– the inexcusability of the series of contradictory
excuses in its justification attempts
The issue of the Government of Guyana receiving a ‘Signing Bonus’ from the multnational oil company operating offshore Guyana was first brought to light by one of Guyana’s most prominent financial analysts. As this revelation was made, the press did not hesitate to grill two of the key ministers of Government responsible for the emerging oil and gas sector.
To that end, the respective ministers denied knowledge of such in the first instance, to the extent that one of the ministers, when the matter became exposed publicly, attempted to engage in something called ‘playing with words’ in his response. Then, as it became exposed, it was said that it was not disclosed because of the purpose for which it was intended to be used; that is, for national security reasons.
The Head of State himself stated that all the ministers were not aware of the transaction, but the Minister of Foreign Affairs subsequently revealed in his budget presentation that the entire cabinet knew of the signing bonus.
All of these positions are, of course, contradictory positions in the truest sense of the word, and this matter is undoubtedly the most highly embarrassing predicament which the Government has encountered — or any Government, for that matter — in the history of Guyanese politics.
The manner in which these events unfolded is a clear indicator of grave concern with respect to the internal governance structure of the current Administration. Clearly, there was a breakdown — and to a larger extent mismatch — in communication at the Cabinet level; and some very unintelligent responses were proffered on the matter.
With regard to the legality of the process in which the transaction was handled, first of all, the evidence revealed that the Government was in receipt of this fund since September/October, 2016. This means that the accounts for the Government and both National Budget estimates for 2017 and 2018 were understated by US$18 million, since this sum did not form part of the estimates. And therefore this in itself is a gross error on the part of the Government. The act could also be interpreted as being illegal from a fiscal management standpoint. It is worthwhile to note that there is no evidence of anything of this sort that had ever occurred in the history of Guyana’s political economy and fiscal management practices.
The Government should have at least informed the National Assembly of the receipt of this fund, in keeping with the constitutional requirements of transactions of this nature, and also in the interest of fiscal transparency. Obviously, this was an unfortunate and miserable failure on the part of the Government. The Head of State, along with the Minister of Finance, nonetheless contended that the funds are kept in an escrow account with the Bank of Guyana. But is this really so? Is the account in which the funds are held an escrow account? The answer is an outright no.

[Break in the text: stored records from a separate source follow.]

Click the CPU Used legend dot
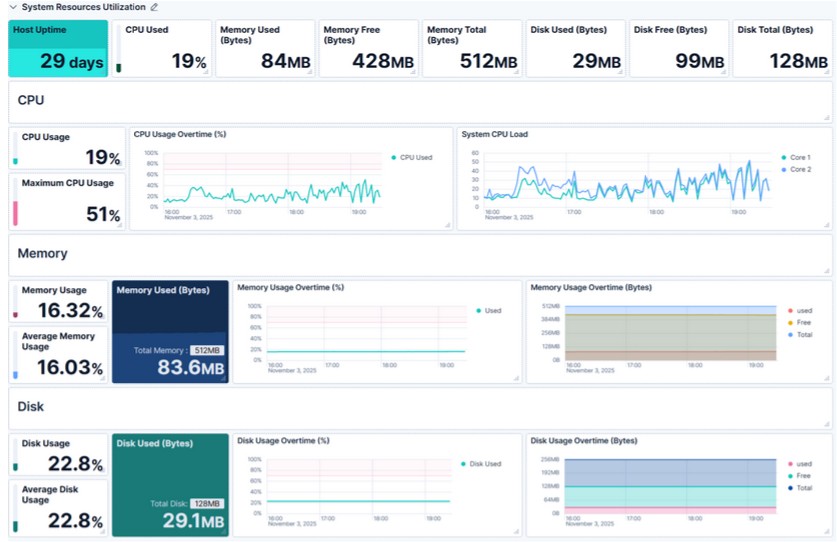This screenshot has height=542, width=837. 394,158
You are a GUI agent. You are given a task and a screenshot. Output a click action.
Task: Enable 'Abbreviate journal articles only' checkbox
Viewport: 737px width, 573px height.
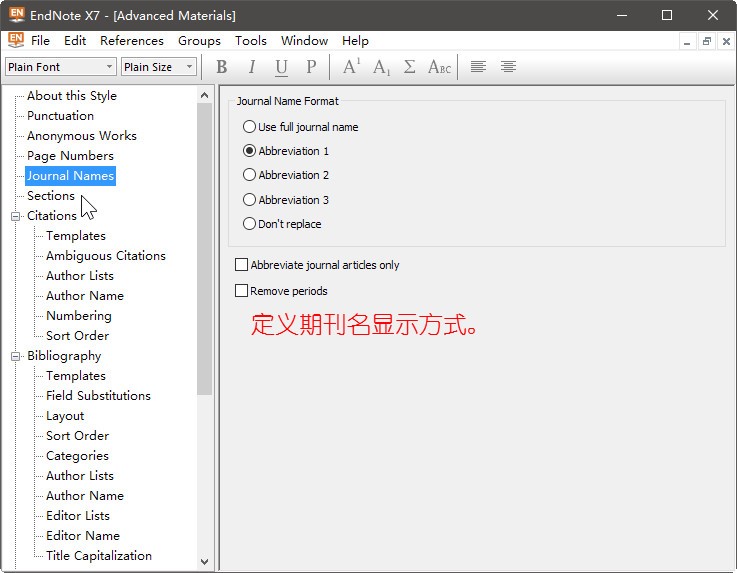click(x=241, y=265)
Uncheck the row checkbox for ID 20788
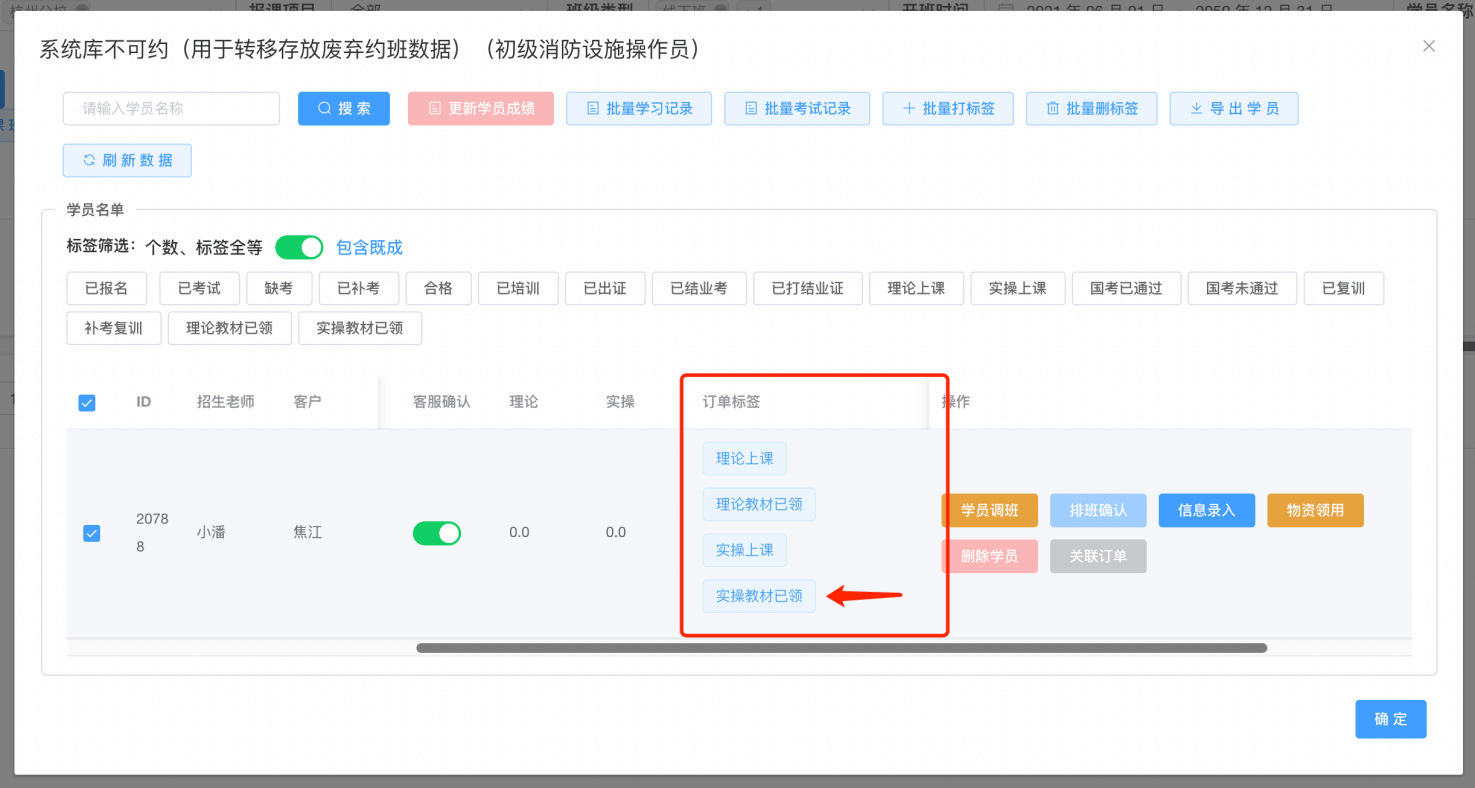This screenshot has width=1475, height=788. 91,533
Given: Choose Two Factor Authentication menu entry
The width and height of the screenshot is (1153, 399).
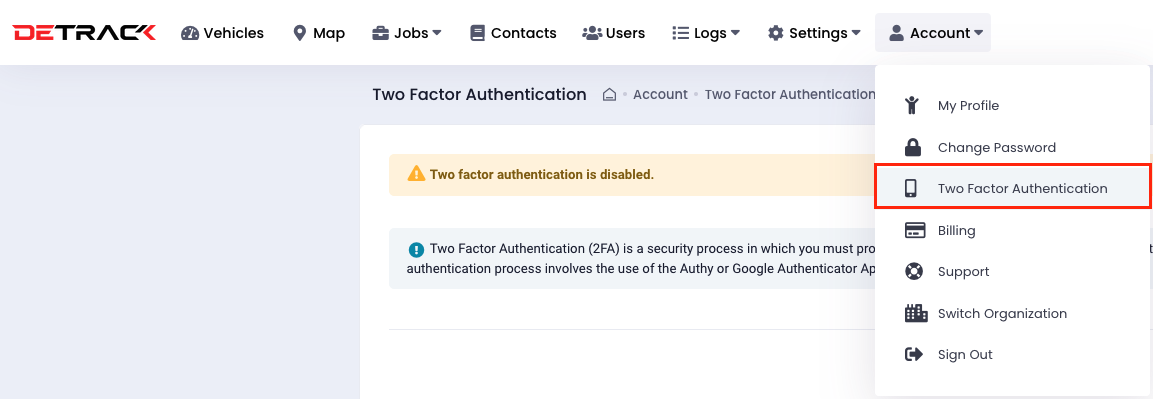Looking at the screenshot, I should click(x=1013, y=187).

An escrow account consists of funds held by a third party; who collects, holds and disburses the funds pursuant to a contract or an obligation between two parties. For example, an escrow account for a home mortgage is held by the organisation that services the mortgage. The funds are paid into the escrow account by the borrower, and are disbursed by the servicer to pay local real estate taxes, hazard insurance premiums, and mortgage insurance. Payments to the escrow account are made by the borrower to the servicer, along with the monthly debt service payments, and the servicer makes timely disbursements of the funds to tax collection agencies etc.
In the case of the US$18 million signing bonus, first of all, it is an established fact that there was no reference to any contract or arrangement with regard to the funds being, presumably, held in an escrow account. Dissecting this situation, the leaked letter to the Central Bank which is in the public’s domain, the subject with which it was addressed did not explicitly state that the Ministry of Finance wishes to open an ‘escrow account’. In fact, the letter merely stated as the subject, “Signing Bonus Granted by ExxonMobil – Request to open Bank Account.” So it should be emphasized that nowhere was a request made to the Central Bank officials to open an escrow account, which is in fact a special account.
Secondly, the letter of instruction stated thus, “This account should not be treated as part of the bank’s reserves. Instead, the proceeds should be held in the currency of the deposit, that is, United States dollars, and invested in secured-interest bearing securities.”
Henceforth, the fact that the Government declared to the public that the signing bonus is for the payment of legal fees for the Guyana/Venezuela border issue is in contradiction to the instructions contained in the letter with regard to the operations and use of the funds. It is against these backgrounds that the Government egregiously misled the public — as it is not an escrow account. There is absolutely not a single feature on the entire matter to validate the claim that it is an escrow account. This is thus a serious adverse political matter – something is most certainly amiss.
*The author is the holder of a MSc. Degree in Business Management, with concentration in Global Finance, Financial Markets, institutions & Banking from a UK university of international standing.